Witty So-Cal subcult doc parses Morrissey’s Latin mystique

As quiet as it’s kept, a large, elaborate subculture has evolved among Latino youth in Southern California’s Inland Empire—the onetime citrus belt straddling eastern Los Angeles and western San Bernardino Counties—devoted to Morrissey. Yes, that mad Irish pop icon, what other?

When Los Angeles-based queer filmmaker William E. Jones caught wind of this grassroots phenom, he slipped into a concert of the Sweet and Tender Hooligans, an all-Smiths and Morrissey cover band based in the local, majority-Latino community. The adulation and cathartic euphoria he observed resounded with his own formative memories of The Smiths the first time around, and this perceptive documentary was launched.

Jones is an artist of rare sensibility whose slender filmography belies an immense talent. His 1991 debut “Massillon” was outshone by the New Queer Cinema klieg lights of “Swoon” and “Poison,” and though his second feature “Finished” (1997) premiered at Sundance and was released on DVD, Jones has largely nursed his muse out of view; last year’s tribute at London’s Tate Modern was a welcome corrective.

The florid angst of Morrissey cultdom may seem an odd match for Jones’ cool aesthetic. But in the interval since his “Fall of Communism as Seen in Gay Pornography” (1998), Jones has loosened up, and puts more of his physical person into his work than before, in one giddy sequence getting groomed with a cursive, lacquered quiff by Ruben, a Morrissey-smitten roughneck. As in his previous work, this essay is structured around a burnished script, read in voiceover by Jones in his hypnotically even diction.

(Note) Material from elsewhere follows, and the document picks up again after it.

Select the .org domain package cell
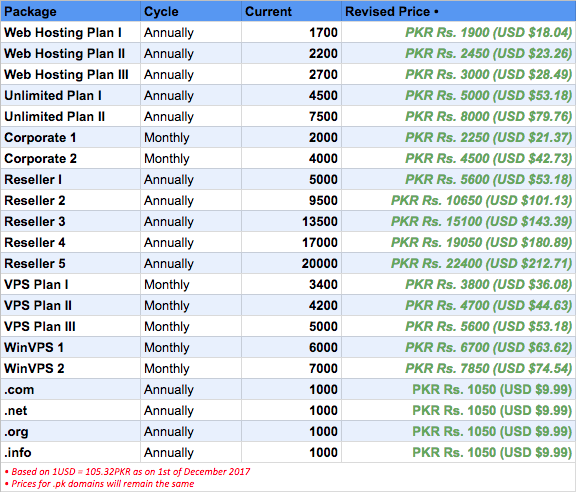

The film’s interview subjects are its genius—Jaysin, the motor-mouthed former hustler; Mark, the bubbly illustrator who copies Smiths album covers in charcoal; Rita, the wiry, stilted academic; and Manuel, a retro-styled bohunkus with pompadour and flawless sideburns who elucidates Morrissey’s appeal for striving Latinos by comparing the Irish in England to Mexicans in the U.S., noting how both Catholic minorities have been excluded from the promise of their host nations, despite toiling for their profit.

Scarcely straying from his subjects’ poster-emblazoned bedrooms, Jones’ inquiry ranges farther than you’d expect, and has a sting, too—one of the Hooligans musicians unmasks Morrissey’s racist unconscious, locating it in the singer’s idealized fantasy of the white British prole milieu of his postwar youth. In the film’s last lap, the queen herself shows up, after an oblique fashion, in a joshing exchange with the lightly awed Jones, which only confirms the star’s mystique.

But the film’s pertinence lies in its expansive civic ethos. Jones is alert to the manifold ways that Chicanos, Mexican migrants, and other Latino communities have infused benighted areas like Pomona and Riverside with a flowering of not just pop culture, but a vitally authentic, marvelously hybrid people’s culture.